In some ways, Carolina and New England are similar teams. Both teams base their strategy on strong defense and special teams, along with an unheralded quarterback who tries to make the right play rather than the fancy play. On the other hand, these teams couldn't be more different. Carolina has a plan and sticks with it; every game and every down they are doing the same thing, running, throwing long occasionally, rushing the quarterback. The Patriots, on both offense and defense, are constantly changing packages within a game and changing tactics between games.
Since this article may get posted in places where folks have not yet heard of Football Outsiders and our new statistics, I'm going to do another explanation. If you aren't new to the site, skip down.

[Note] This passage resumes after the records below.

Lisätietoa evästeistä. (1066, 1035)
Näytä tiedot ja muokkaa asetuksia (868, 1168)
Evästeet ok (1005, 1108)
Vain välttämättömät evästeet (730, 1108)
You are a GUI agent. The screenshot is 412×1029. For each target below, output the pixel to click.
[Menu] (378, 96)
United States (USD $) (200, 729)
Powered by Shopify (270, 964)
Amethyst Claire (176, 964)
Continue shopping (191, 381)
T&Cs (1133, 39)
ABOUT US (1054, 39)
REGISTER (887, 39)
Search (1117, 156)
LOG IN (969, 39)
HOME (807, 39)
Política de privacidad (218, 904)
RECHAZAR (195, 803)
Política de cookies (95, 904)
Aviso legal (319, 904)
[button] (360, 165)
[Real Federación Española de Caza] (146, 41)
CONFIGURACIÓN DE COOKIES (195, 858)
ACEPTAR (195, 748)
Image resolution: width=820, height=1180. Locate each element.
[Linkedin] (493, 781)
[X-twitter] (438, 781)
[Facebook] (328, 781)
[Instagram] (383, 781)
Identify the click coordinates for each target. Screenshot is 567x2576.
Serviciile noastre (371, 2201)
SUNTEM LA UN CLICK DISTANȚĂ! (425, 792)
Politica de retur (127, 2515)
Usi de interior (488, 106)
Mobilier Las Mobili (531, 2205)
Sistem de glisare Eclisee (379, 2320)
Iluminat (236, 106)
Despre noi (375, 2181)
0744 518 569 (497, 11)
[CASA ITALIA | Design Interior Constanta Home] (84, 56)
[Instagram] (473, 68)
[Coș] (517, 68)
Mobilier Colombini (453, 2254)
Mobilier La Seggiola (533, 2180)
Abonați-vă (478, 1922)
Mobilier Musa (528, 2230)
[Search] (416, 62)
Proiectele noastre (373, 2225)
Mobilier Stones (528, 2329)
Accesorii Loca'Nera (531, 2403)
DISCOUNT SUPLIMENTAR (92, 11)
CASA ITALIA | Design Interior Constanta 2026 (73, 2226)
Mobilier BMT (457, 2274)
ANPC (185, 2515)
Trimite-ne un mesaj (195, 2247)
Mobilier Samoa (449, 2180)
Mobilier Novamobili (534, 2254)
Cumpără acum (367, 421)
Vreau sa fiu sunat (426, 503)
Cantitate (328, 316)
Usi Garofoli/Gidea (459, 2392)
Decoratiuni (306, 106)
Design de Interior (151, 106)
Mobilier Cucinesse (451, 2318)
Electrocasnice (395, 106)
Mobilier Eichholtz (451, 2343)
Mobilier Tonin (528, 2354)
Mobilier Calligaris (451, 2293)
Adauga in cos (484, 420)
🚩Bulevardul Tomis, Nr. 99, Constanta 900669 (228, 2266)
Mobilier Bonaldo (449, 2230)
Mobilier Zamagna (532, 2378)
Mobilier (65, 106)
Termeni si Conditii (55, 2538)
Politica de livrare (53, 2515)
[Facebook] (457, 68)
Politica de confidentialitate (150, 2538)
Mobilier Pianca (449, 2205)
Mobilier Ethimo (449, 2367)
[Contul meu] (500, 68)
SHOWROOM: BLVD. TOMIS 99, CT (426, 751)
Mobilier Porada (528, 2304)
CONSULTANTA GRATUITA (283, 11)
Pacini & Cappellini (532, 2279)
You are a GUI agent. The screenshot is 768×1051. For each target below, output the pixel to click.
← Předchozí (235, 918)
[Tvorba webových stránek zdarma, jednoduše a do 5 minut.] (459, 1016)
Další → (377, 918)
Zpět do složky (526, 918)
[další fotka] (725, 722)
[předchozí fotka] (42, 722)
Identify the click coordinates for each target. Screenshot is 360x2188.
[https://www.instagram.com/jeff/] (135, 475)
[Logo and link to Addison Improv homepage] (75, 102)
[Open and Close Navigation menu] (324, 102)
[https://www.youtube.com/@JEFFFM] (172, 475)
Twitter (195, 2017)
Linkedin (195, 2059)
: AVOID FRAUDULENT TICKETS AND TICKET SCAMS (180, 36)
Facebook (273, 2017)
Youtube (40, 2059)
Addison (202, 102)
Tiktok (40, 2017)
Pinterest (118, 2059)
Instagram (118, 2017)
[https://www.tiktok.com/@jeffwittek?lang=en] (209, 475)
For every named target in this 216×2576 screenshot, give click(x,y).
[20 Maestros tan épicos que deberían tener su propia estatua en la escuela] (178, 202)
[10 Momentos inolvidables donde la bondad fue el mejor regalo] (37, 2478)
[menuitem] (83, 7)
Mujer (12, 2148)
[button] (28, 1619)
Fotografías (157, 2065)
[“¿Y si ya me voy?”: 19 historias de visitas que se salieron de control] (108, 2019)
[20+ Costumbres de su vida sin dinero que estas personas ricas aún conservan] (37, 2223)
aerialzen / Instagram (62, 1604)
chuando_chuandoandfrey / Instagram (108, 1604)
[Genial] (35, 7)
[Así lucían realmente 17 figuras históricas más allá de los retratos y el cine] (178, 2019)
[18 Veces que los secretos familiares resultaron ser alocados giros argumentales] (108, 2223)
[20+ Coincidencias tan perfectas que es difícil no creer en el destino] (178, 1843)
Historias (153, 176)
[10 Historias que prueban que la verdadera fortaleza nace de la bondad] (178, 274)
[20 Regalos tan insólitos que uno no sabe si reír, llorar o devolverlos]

VOA, which stands for Value Over Average, is the result of our detailed play-by-play database which compares every single play of the NFL season to the league average based on situation. It takes into account a number of variables, including things like down, distance to go, current score gap, location on field, and quarter. You'll find it explained further here. DVOA is VOA with an additional variable, the quality of opponents faced (which itself is sorted by variables like down and run vs. pass). Since VOA measures ability to score, a negative VOA indicates a better defense and worse offense, and a positive VOA indicates a better offense and worse defense. DPAR, or Defense-Adjusted Points Above Replacement, is a measure for individual players that combines quality above average with durability so that average players who are constantly involved in the offense (thus keeping the defense from covering other players) have value. You'll find it explained further here.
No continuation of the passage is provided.